--- DATASET EXCERPTS Enclosed Below ---

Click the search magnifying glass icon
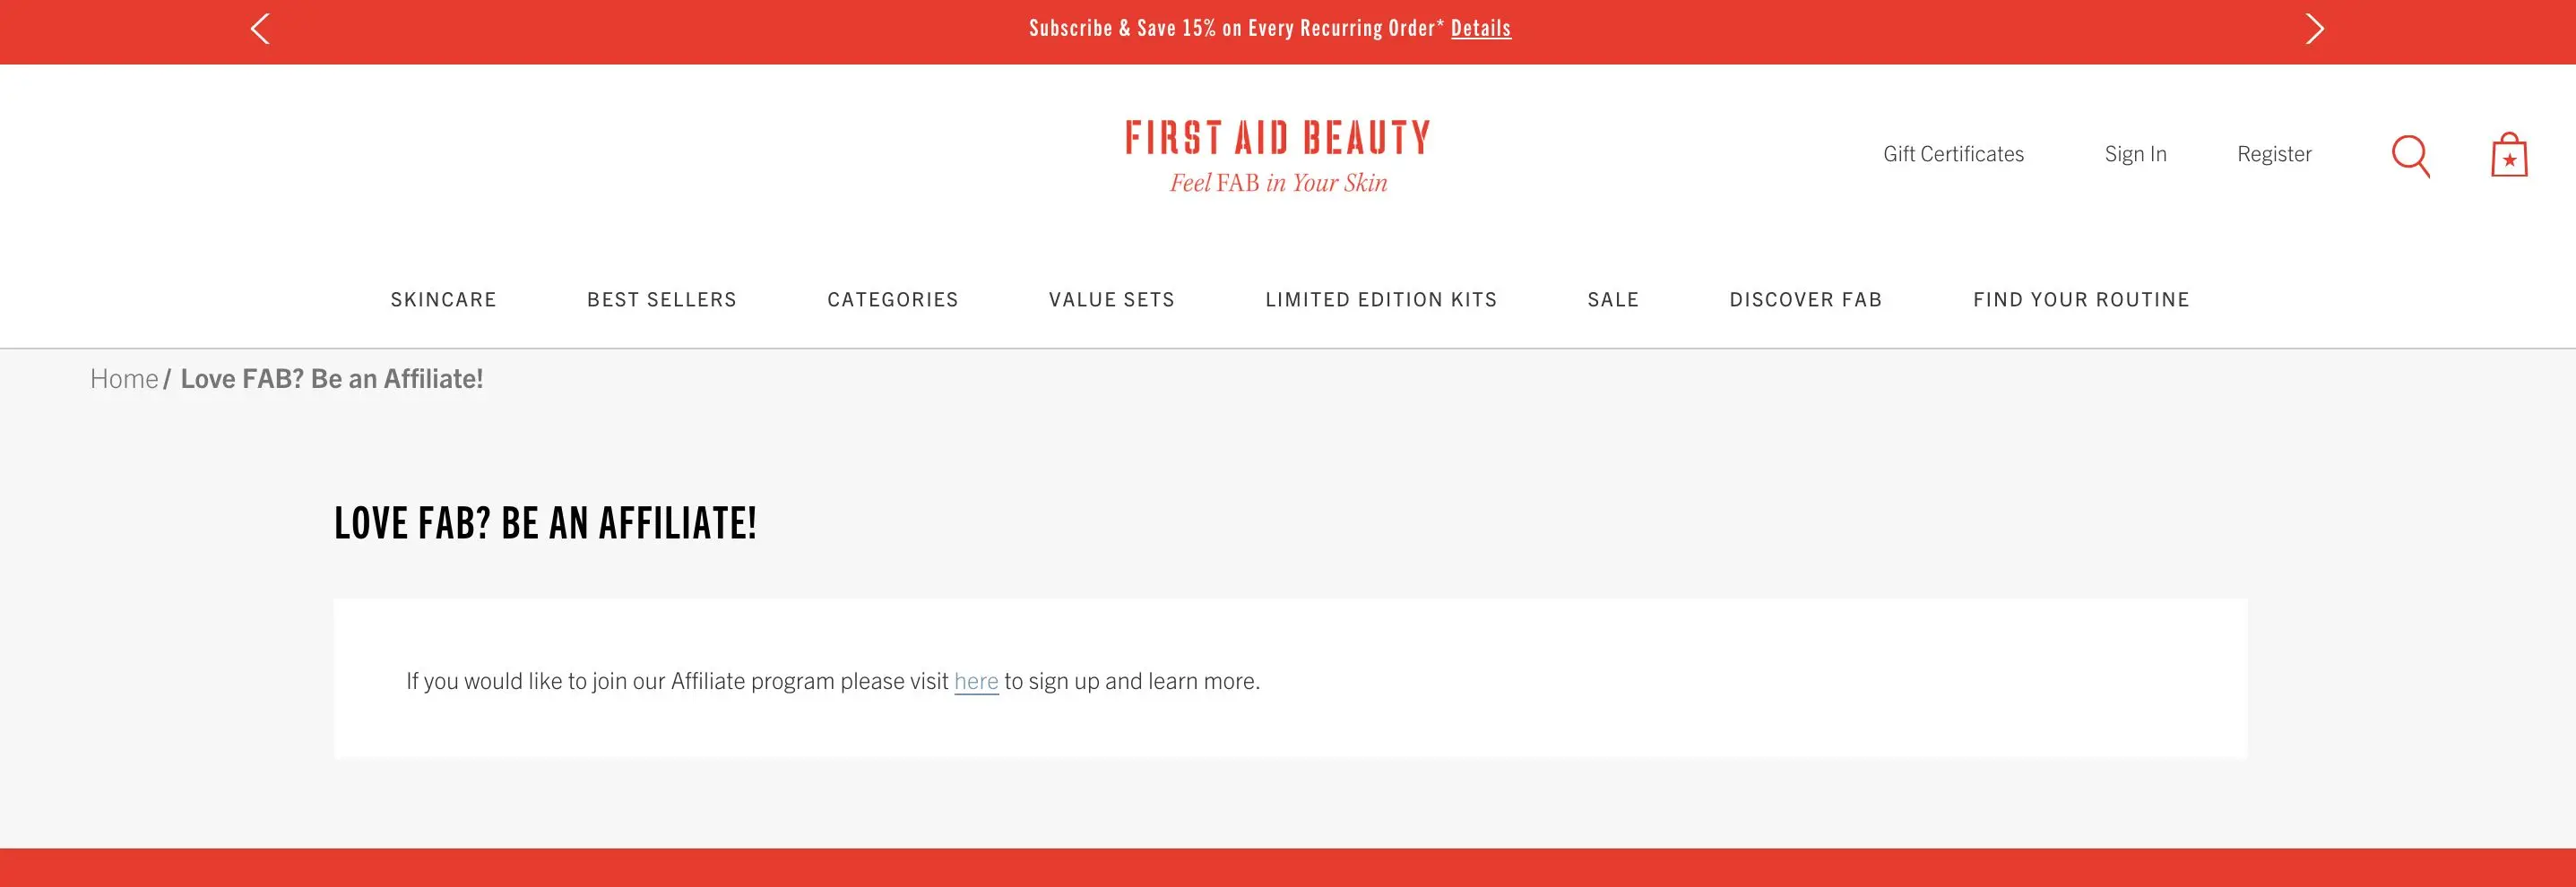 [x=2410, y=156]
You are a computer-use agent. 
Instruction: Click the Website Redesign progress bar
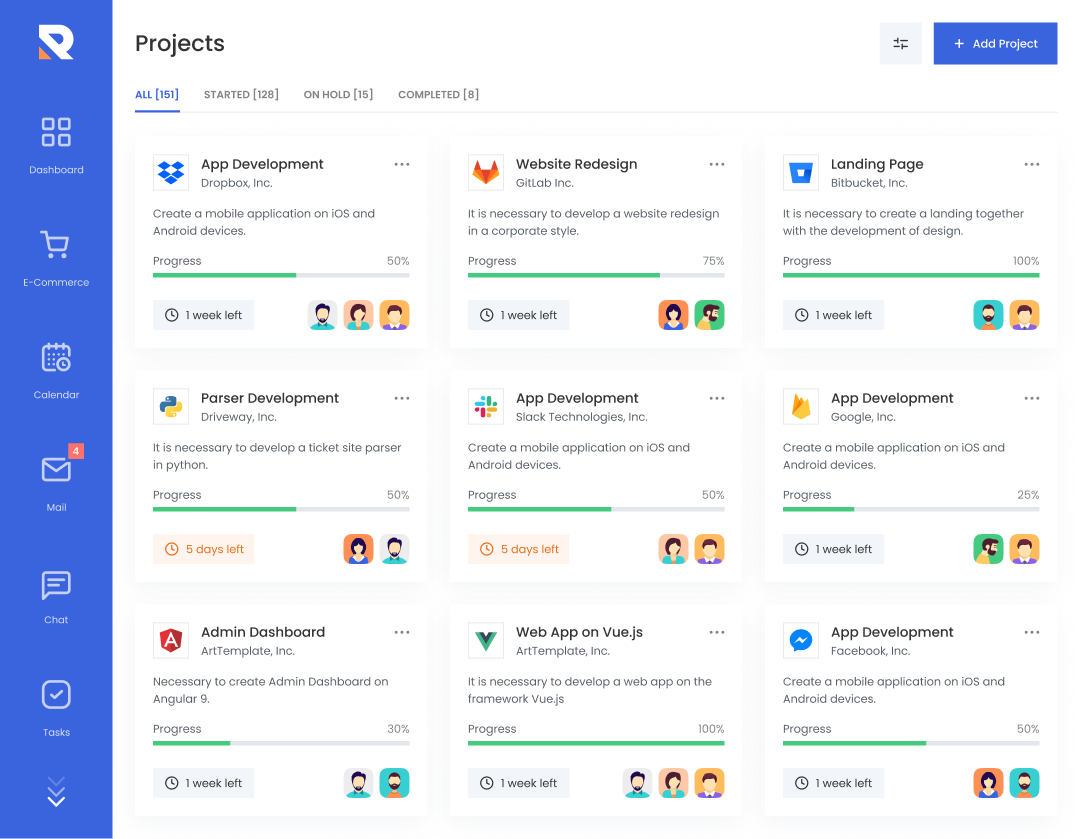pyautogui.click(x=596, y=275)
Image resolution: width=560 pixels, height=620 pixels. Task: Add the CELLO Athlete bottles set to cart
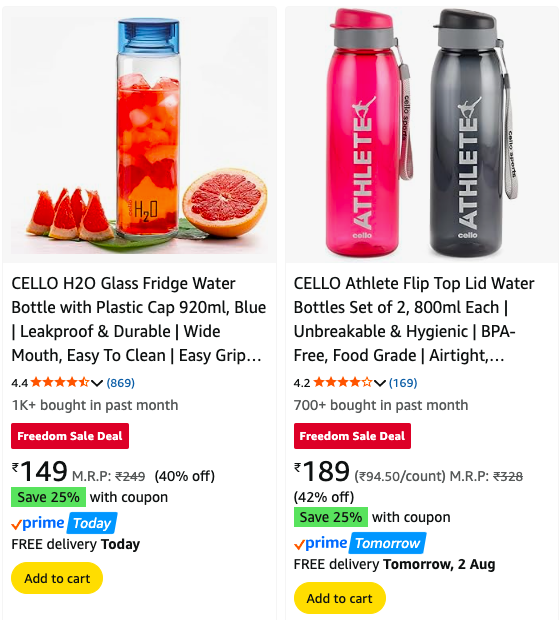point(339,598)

--- End of Enclosed DATASET EXCERPTS ---

### WORK ITEM:
With pictures omitted, restate word for word every line above from the one containing "Image resolution: width=560" to the end of the entries.

### RESULT BELOW:
Image resolution: width=560 pixels, height=620 pixels. Task: Add the CELLO Athlete bottles set to cart
point(339,598)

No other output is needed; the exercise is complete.